4.   During World Wars I and II, Green Cape was strategically important; it is understood that many incidents are buried in wartime records that are still subject to censorship.

5.   Green Cape was the second one (by 3 years) of a pioneering group of mass concrete lighthouses, and although the faceted design made the construction easier, the remoteness of the site, deep foundations combined with the absence of major plant and reliance on local materials made its construction a difficult task.

6.   It is one of the iconic lighthouses of Australia. Green Cape’s distinctive design with its square base merging into an octagonal form was a break from the traditional circular tower of other lightstations. The styling is rare, with the display of accentuated bluestone corbelling which typifies the Victorian Mannerist style, combined with the double curved gunmetal balcony railing employed by Barnet in his design. Green Cape was the first and tallest of only two lighthouses constructed in such way.
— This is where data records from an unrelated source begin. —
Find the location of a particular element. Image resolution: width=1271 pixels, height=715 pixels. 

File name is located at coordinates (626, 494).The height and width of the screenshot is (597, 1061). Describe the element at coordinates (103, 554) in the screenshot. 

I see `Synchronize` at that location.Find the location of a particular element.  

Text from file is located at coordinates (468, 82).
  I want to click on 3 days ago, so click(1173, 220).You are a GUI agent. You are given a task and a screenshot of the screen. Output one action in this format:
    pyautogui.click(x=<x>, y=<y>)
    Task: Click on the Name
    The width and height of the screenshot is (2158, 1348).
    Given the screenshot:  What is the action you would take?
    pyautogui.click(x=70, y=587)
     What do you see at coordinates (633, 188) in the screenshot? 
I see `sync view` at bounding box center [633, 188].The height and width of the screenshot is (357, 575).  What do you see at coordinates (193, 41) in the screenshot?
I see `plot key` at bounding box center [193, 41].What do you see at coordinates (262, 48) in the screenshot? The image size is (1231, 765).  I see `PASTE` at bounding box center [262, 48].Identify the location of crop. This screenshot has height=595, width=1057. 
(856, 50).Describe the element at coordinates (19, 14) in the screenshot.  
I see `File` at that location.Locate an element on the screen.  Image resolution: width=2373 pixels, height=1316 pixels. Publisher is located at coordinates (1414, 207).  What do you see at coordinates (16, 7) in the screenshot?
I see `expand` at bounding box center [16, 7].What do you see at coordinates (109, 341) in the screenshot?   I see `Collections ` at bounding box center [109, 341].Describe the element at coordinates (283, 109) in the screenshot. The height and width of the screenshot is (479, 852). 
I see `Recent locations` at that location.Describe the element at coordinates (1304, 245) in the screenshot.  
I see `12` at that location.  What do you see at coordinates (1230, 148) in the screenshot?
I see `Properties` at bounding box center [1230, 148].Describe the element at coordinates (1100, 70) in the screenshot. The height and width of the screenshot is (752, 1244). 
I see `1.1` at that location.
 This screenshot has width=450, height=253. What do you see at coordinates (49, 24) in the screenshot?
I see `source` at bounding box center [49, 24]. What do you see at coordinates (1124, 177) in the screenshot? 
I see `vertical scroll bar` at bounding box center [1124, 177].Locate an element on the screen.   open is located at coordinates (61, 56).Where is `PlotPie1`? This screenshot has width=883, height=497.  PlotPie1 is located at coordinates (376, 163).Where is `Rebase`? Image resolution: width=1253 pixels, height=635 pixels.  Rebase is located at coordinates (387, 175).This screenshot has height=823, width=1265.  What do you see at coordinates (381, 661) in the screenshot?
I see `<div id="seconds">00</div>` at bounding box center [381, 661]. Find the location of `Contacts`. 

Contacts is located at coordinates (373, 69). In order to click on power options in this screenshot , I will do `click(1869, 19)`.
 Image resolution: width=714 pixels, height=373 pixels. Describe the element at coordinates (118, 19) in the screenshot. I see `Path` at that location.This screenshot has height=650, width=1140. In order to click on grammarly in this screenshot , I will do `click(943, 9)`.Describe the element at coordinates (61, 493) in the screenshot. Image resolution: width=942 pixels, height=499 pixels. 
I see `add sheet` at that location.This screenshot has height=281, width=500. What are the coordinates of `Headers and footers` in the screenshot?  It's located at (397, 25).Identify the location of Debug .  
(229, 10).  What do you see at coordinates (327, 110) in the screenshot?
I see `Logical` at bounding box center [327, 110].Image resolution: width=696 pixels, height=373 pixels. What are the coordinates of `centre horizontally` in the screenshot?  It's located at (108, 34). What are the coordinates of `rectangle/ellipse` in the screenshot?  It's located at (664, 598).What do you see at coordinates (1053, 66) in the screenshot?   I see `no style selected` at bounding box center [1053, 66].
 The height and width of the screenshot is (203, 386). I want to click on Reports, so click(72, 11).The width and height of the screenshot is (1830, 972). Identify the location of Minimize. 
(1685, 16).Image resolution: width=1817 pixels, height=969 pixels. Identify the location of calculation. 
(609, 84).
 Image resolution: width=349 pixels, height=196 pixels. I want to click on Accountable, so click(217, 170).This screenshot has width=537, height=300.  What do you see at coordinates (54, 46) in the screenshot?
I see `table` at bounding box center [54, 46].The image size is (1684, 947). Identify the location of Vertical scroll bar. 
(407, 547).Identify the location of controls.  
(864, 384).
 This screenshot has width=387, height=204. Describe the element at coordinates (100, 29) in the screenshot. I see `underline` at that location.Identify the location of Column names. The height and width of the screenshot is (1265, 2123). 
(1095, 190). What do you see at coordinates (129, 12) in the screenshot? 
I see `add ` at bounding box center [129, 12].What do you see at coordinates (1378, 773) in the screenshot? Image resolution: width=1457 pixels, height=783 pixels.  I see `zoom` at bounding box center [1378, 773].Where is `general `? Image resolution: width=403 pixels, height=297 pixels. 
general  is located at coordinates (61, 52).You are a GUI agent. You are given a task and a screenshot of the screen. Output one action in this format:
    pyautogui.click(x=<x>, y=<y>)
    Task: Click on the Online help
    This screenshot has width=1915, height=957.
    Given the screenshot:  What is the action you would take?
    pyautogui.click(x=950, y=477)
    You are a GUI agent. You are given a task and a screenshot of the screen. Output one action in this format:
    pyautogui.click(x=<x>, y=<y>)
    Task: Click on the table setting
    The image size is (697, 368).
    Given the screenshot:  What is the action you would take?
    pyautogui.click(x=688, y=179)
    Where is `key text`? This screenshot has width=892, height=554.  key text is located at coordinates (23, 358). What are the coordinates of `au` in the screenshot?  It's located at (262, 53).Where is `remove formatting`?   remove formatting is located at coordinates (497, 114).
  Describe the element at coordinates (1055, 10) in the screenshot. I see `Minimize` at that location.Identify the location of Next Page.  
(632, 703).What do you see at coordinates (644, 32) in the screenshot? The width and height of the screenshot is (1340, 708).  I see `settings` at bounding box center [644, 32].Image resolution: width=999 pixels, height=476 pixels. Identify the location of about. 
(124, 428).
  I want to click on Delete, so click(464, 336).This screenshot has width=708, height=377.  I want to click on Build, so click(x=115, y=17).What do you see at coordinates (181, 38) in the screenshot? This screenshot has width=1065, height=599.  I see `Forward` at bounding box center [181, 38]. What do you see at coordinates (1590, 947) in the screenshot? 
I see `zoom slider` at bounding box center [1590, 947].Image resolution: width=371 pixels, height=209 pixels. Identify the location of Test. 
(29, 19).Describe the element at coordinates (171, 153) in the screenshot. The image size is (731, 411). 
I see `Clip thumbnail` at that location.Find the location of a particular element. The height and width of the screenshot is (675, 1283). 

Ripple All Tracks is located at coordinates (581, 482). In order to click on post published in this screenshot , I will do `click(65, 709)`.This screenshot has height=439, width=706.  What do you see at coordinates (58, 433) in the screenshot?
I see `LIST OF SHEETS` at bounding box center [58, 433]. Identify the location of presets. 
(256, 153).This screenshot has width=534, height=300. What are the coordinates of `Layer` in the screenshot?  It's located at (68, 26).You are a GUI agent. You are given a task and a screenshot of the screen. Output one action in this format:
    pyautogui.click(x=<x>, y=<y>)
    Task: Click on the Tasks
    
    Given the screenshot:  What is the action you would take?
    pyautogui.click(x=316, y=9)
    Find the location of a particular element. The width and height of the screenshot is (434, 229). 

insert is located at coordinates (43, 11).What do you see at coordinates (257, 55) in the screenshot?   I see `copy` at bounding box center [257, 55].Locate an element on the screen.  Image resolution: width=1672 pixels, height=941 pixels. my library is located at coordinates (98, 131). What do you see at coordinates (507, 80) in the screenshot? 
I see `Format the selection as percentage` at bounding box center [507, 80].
7.   As part of a cohesive group of late 19th C and early 20th C lighthouses in NSW, it demonstrates the incremental changes from 1880 to the present in the design and construction of lightstation complexes and in the evolution of lighthouse technology.

8.   The long Aboriginal association with the area and the number of pre-white settlement sites throughout the precinct such as middens and initiation grounds have archaeological and research potential.

9.   Research potential is also apparent examining the logistics involved in servicing such a remote construction and operational sites that were only accessible by sea.

10.   During the 100 years of its manned operation, Green Cape Lightstation was a social and cultural centre for the local community and surrounding properties. Until road transport became practical in the 1930s, unloading of stores, which came by sea via Bittangabee Bay for both the lightstation and the surrounding, settlers became a co-operative and social occasion.

11.  The still visible wreckage of vessels and the nearby cemetery are testament to the rescue and ministering role performed by the light keepers and their families.  This involved not only performing rescues in dangerous conditions, but providing first aid, comfort and shelter to survivors and recovering and burying the dead.

12.  The area was culturally important to the local aboriginal people. The Cape [Bundooro] was a men’s area and was also used for teaching purposes. Bittangabee Bay [Pertangerbee] was both a camp place and teaching ground. The land still continues to have important spiritual and physical significance to the local Tauaira people.

13.  The lightstation has a high degree of integrity. The lighthouse is basically intact with items, or at least photographs (when the real piece was not available) of replaced equipment being displayed on site. Most of the buildings of substance from the 1881- 83 period still remain.  Little different from the day the light was first exhibited, it readily allows the working conditions of the keepers and living conditions of lighthouse families in an isolated environment to be appreciated. The semi-detached Assistants’ quartes have been modified into one smaller and one larger residence.